But Larry Crisenbery, president of the Ohio-Kentucky-Indiana Regional Council of Governments (OKI), the Tristate agency that deals with transportation and planning issues, challenged the report, questioning its methodology.
"Yes, we are growing fast, and yes, we have some problems. But don't forget that these are due to projects that are only temporary," said Mr. Crisenbery, in reference to Fort Washington Way reconstruction and plans for other large projects.
"I'd suggest they get the full facts," said Mr. Crisenbery, also a commissioner of Warren County, second-fastest-growing county in Ohio.
Greater Cincinnati's population is poised to shatter the 2 million mark by the year 2000.
The Sierra Club based its rankings on census data, land-area growth in urban areas and traffic congestion data from federal departments and professional associations. It included Cincinnati in its largest category -- metropolitan areas of more than 1 million residents.
An estimated 1,950,269 people call the 13-county Tristate metropolitan area home, according to 1997 estimates from the U.S. Census Bureau. That is a 1.6 percent jump from the previous year, when demographic experts said the region's population stood at 1,919,010.
The Sierra Club report said Greater Cincinnati's land area has spread out steadily over the years -- from 335 square miles in 1970 to 512 square miles in 1990, a 53 percent increase.
The report also said that the amount of time Cincinnati drivers spend waiting in traffic gridlock increased by 200 percent between 1982 and 1994, the second-largest such increase in the nation. Akron garnered a fifth-place ranking among the five most sprawl-threatened medium-sized cities, those with urban area populations of 500,000 to 1 million. No other Ohio city was listed.

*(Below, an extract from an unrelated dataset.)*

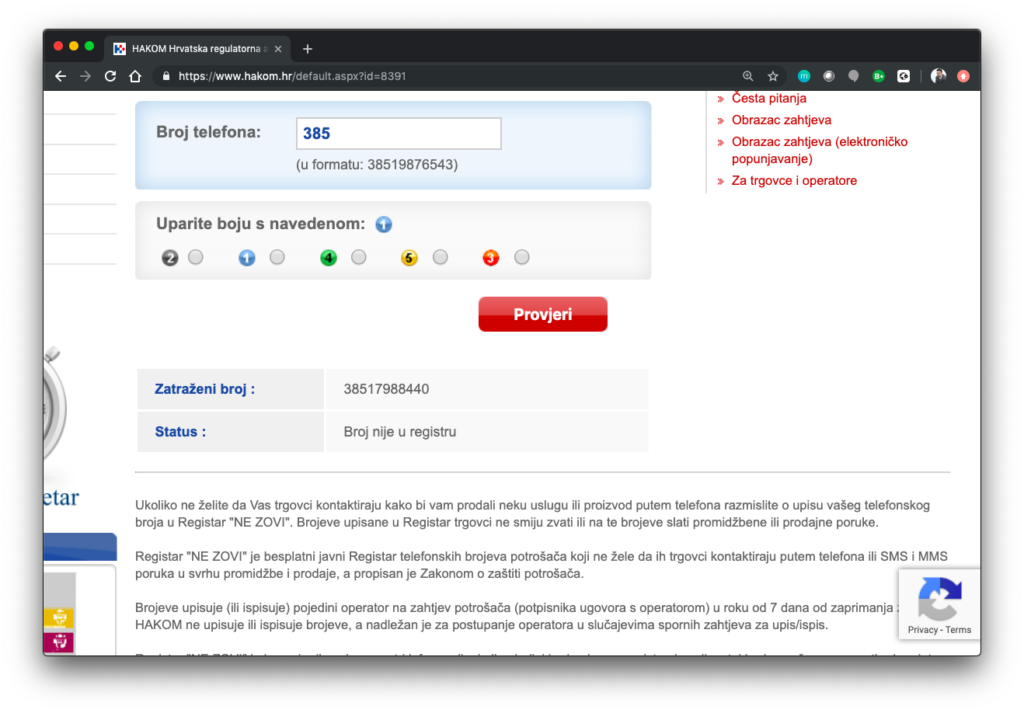Open the user profile avatar in toolbar
The height and width of the screenshot is (713, 1024).
click(x=938, y=76)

Carl Pope, the Sierra Club's executive director, said suburban sprawl is a national problem.
"For decades, local, state and federal governments have directly and indirectly encouraged people to move farther and farther out. Now the costs of sprawling, runaway growth are clear and increasing," he said. "All across our country, cities and towns large and small are rethinking the costs and benefits of poorly planned, poorly managed growth," he said.